**What you are asked to do:** Could you repeat, word for word, only the lines from the one containing "1 [tab] (42, 815)" through the final line of the records below?

________

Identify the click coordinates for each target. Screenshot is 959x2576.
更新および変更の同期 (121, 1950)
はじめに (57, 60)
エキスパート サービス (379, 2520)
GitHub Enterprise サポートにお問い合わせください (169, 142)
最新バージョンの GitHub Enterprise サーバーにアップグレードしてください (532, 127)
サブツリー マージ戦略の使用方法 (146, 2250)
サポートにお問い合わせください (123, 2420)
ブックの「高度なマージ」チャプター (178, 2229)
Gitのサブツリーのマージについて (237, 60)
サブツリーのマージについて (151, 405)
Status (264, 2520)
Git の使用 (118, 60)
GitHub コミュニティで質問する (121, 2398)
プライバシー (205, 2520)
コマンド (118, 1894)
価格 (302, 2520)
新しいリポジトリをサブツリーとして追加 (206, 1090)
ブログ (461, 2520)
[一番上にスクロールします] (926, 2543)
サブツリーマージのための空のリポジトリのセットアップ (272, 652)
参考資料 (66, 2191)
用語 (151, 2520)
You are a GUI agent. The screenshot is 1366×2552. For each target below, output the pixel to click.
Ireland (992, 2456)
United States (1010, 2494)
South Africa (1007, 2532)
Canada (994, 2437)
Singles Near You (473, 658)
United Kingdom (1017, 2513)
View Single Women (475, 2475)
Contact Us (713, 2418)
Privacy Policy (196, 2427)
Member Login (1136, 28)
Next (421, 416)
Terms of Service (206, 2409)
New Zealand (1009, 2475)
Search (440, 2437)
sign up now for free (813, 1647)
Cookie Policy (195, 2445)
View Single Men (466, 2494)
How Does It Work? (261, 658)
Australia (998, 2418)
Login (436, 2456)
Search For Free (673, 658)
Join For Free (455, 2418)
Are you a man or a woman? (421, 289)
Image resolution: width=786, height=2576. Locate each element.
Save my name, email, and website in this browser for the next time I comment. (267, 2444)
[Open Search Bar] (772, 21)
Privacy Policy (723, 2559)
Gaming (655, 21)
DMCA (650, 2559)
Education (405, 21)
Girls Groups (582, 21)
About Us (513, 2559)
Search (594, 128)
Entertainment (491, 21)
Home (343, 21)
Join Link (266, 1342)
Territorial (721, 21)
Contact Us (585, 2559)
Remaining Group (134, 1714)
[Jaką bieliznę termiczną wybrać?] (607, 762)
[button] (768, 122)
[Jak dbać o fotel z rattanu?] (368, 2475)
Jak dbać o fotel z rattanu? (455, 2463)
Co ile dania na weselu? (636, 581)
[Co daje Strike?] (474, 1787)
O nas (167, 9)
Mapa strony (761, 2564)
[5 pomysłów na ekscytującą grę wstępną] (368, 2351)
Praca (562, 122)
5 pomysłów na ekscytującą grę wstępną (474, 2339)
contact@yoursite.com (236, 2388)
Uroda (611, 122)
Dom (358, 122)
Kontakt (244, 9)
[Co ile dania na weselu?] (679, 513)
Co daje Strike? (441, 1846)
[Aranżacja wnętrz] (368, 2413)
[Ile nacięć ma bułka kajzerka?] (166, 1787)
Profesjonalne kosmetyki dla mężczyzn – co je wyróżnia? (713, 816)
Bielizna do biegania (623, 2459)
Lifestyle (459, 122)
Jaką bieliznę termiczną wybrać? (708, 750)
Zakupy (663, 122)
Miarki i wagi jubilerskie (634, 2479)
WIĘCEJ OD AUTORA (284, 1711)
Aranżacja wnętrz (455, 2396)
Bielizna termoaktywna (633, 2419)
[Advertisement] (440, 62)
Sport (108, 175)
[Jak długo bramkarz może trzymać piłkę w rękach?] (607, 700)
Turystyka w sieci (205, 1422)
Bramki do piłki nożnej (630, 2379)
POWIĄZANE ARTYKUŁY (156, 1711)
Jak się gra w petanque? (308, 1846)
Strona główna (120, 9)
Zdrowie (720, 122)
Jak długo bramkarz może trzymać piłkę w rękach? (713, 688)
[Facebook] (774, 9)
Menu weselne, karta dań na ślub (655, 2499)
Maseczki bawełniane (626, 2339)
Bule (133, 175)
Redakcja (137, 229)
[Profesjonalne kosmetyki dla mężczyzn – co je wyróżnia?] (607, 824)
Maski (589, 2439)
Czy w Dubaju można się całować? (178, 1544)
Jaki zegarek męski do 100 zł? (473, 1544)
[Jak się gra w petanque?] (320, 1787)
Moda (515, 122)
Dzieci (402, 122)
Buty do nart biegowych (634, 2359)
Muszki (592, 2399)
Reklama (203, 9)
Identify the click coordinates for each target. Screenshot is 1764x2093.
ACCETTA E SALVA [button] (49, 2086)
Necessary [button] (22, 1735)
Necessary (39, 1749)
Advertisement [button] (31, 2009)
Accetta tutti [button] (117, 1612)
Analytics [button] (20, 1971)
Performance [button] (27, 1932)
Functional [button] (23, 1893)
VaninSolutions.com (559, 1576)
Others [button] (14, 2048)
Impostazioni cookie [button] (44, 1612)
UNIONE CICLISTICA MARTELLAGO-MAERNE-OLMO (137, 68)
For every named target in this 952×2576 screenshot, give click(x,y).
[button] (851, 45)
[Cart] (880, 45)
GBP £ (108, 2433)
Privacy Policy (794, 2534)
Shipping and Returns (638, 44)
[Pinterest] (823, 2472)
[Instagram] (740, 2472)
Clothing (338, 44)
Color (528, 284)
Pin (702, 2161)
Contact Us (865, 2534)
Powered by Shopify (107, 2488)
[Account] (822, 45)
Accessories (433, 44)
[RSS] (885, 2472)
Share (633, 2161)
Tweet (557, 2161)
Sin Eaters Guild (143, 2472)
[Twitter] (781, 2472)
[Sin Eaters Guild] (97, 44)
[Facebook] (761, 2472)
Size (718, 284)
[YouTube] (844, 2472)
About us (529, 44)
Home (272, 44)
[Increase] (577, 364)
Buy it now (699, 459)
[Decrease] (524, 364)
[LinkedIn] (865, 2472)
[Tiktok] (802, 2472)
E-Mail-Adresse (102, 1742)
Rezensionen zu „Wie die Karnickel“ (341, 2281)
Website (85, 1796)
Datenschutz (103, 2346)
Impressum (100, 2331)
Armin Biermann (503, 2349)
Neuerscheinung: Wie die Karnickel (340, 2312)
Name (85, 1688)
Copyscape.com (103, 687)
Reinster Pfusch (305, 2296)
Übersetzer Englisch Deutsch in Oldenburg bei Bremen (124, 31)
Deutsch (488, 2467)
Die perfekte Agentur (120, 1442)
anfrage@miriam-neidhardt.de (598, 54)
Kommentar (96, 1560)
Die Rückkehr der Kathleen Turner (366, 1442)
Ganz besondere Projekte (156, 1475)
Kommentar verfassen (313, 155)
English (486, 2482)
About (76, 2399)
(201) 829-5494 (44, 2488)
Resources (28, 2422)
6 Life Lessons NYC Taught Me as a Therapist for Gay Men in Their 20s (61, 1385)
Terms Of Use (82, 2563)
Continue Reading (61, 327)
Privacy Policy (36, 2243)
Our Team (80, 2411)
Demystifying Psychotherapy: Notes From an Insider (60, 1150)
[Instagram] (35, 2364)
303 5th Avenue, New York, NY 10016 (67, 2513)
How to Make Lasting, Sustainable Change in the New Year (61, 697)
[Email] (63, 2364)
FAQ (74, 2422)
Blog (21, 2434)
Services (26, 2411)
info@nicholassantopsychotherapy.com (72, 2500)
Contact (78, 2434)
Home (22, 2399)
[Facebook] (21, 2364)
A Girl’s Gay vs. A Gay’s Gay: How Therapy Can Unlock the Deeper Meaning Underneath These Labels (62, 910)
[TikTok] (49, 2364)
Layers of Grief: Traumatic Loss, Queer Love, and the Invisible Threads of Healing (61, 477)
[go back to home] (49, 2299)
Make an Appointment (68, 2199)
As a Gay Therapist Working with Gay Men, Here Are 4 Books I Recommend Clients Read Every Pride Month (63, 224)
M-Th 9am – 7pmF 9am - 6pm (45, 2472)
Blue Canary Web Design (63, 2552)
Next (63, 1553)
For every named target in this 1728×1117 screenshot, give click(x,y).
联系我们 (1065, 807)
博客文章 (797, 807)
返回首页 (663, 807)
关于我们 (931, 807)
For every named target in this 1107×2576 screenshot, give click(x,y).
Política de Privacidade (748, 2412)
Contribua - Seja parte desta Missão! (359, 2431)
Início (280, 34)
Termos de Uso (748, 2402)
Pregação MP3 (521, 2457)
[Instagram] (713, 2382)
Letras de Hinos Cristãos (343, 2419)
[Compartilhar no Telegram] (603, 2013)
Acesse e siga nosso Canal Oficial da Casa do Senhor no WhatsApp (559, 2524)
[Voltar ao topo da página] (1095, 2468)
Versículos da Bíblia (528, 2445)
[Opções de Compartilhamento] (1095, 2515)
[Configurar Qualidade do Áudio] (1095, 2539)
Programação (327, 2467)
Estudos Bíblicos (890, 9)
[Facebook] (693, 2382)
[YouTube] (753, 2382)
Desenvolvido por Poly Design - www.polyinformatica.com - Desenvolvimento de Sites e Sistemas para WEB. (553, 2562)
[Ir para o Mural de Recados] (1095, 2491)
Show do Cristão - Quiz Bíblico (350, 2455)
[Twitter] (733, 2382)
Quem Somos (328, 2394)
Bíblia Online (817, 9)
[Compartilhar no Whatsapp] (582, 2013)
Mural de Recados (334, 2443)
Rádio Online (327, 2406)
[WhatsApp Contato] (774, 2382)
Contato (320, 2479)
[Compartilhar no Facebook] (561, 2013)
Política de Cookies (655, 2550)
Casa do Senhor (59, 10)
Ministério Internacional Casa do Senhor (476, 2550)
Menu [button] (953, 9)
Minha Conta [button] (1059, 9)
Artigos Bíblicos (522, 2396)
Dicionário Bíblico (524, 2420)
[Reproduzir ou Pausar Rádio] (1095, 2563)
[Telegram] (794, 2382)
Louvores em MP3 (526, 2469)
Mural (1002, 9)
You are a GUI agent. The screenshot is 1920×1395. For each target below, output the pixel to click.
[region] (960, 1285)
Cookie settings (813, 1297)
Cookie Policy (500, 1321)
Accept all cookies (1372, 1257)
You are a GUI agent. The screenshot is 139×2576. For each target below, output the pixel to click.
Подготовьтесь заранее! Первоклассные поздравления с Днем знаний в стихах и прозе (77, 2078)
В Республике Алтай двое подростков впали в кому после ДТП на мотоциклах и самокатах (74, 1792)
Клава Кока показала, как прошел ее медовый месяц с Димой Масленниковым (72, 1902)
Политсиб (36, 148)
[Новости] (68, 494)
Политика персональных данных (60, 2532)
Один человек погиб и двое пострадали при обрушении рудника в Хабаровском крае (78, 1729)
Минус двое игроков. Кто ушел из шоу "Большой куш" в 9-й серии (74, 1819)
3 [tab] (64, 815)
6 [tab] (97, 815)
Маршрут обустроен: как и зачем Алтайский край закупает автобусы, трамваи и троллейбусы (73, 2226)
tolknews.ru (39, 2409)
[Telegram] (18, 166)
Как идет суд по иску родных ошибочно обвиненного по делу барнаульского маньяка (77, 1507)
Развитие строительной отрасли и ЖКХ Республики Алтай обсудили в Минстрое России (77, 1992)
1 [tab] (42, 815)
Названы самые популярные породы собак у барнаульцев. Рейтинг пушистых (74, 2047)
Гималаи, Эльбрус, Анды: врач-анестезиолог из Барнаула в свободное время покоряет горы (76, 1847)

________

**Exercise answer:**
1 [tab] (42, 815)
Названы самые популярные породы собак у барнаульцев. Рейтинг пушистых (74, 2047)
Гималаи, Эльбрус, Анды: врач-анестезиолог из Барнаула в свободное время покоряет горы (76, 1847)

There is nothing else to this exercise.